**Task goal:** Return exactly the run of lines that begins at the line containing "The image size is (1377, 611)." and ends at the last line of the material below; pictures stay out.

**Information provided:**
= Beginning of Section =
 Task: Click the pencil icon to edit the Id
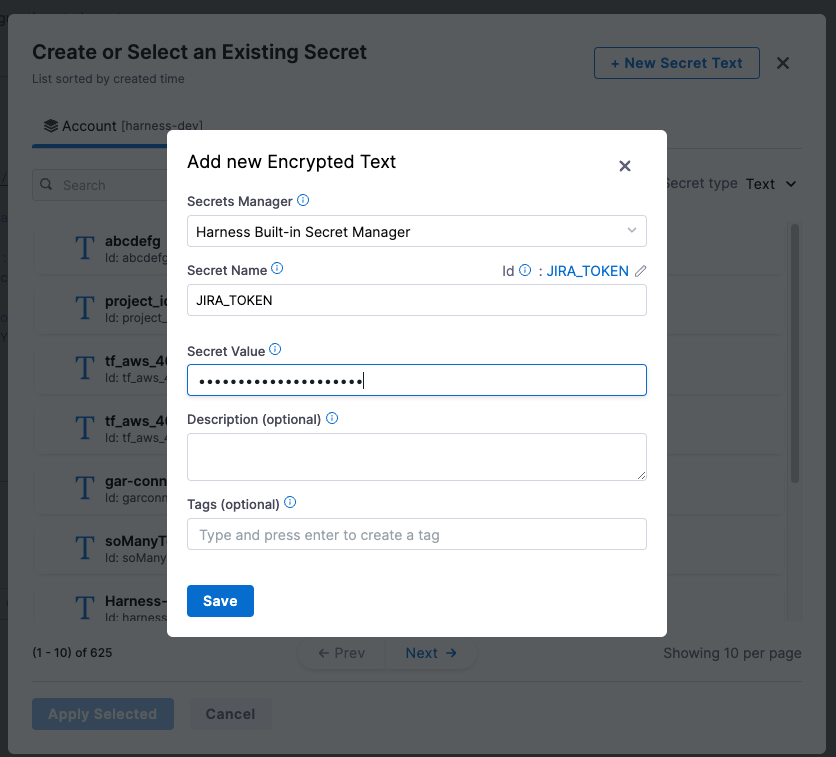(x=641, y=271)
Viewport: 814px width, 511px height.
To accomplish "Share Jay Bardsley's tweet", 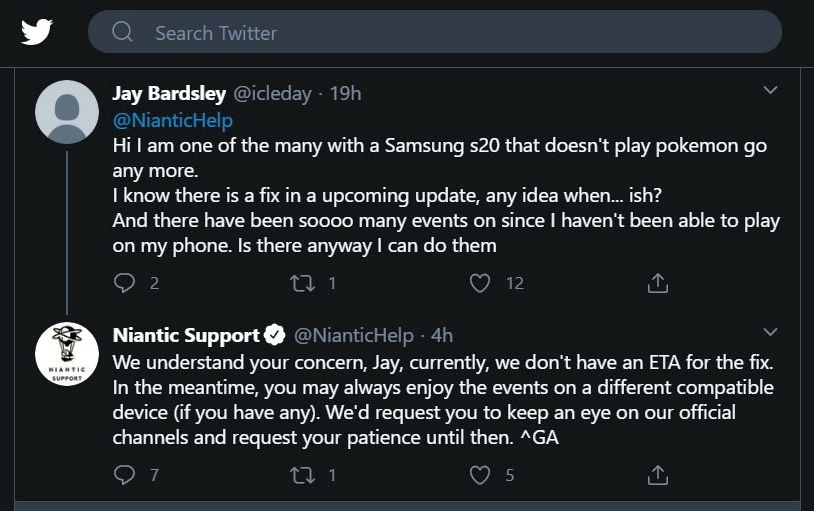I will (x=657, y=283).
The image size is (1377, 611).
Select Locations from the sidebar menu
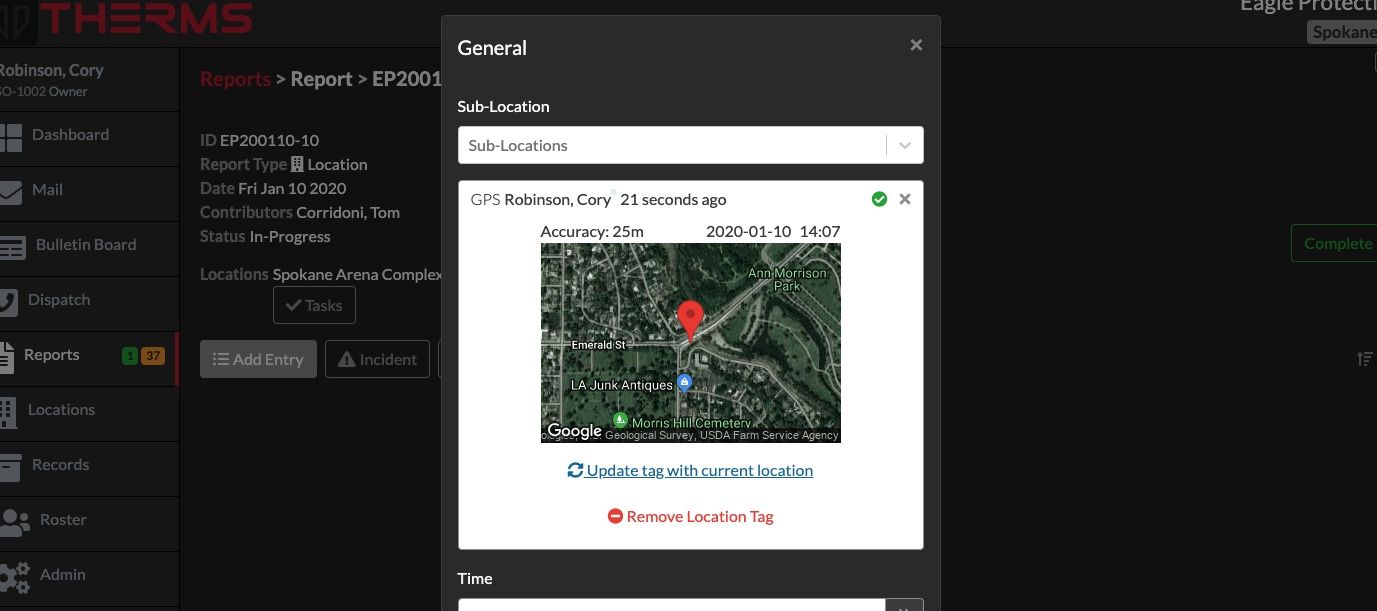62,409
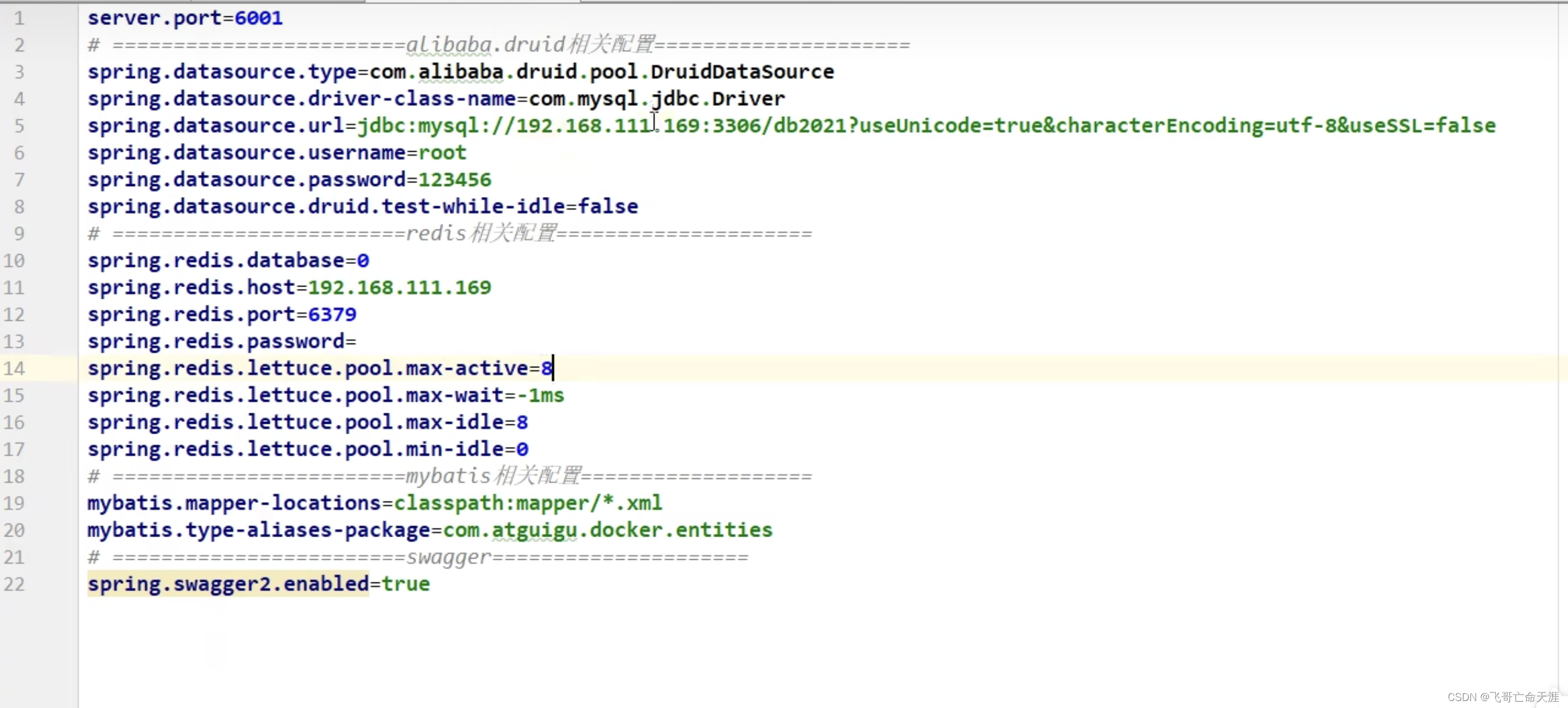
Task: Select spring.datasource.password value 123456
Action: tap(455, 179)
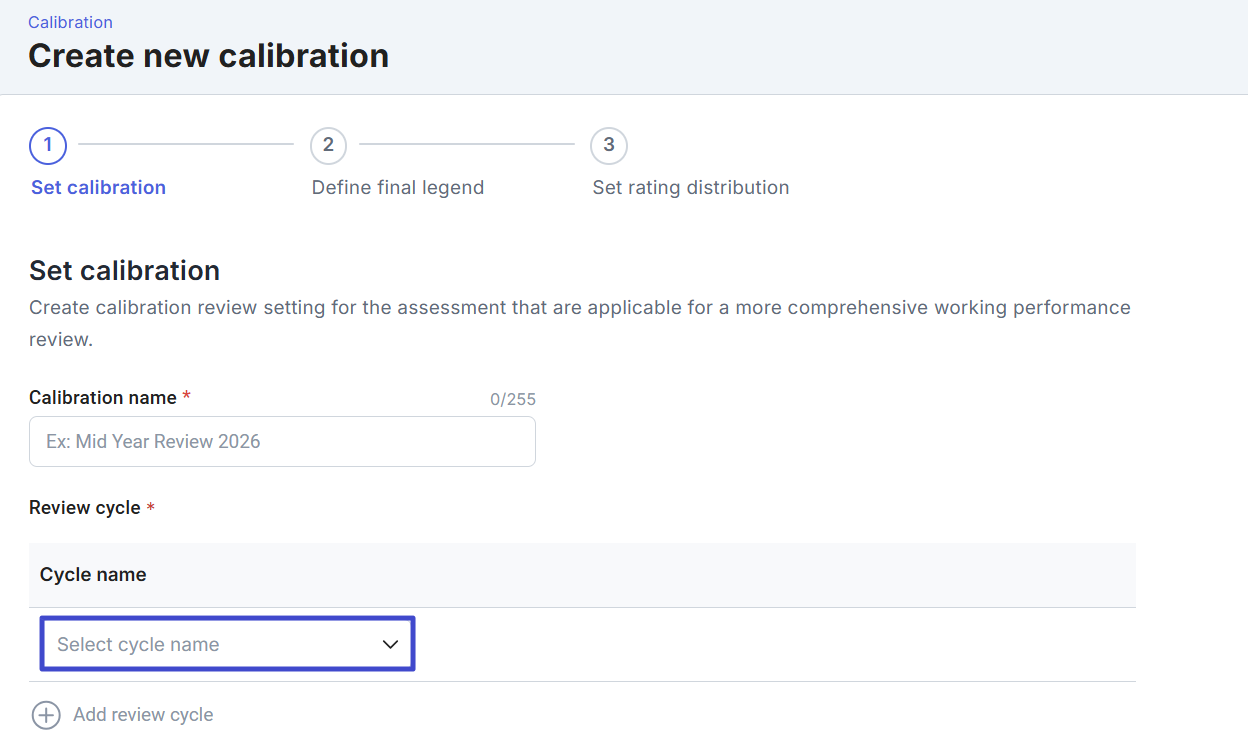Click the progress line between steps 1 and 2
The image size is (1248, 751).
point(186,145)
= End of Section =
**Solution:**
The image size is (1377, 611).
Select Locations from the sidebar menu
62,409
Task: Select spring.datasource.password value 123456
Action: tap(455, 179)
Click the progress line between steps 1 and 2
The image size is (1248, 751).
point(186,145)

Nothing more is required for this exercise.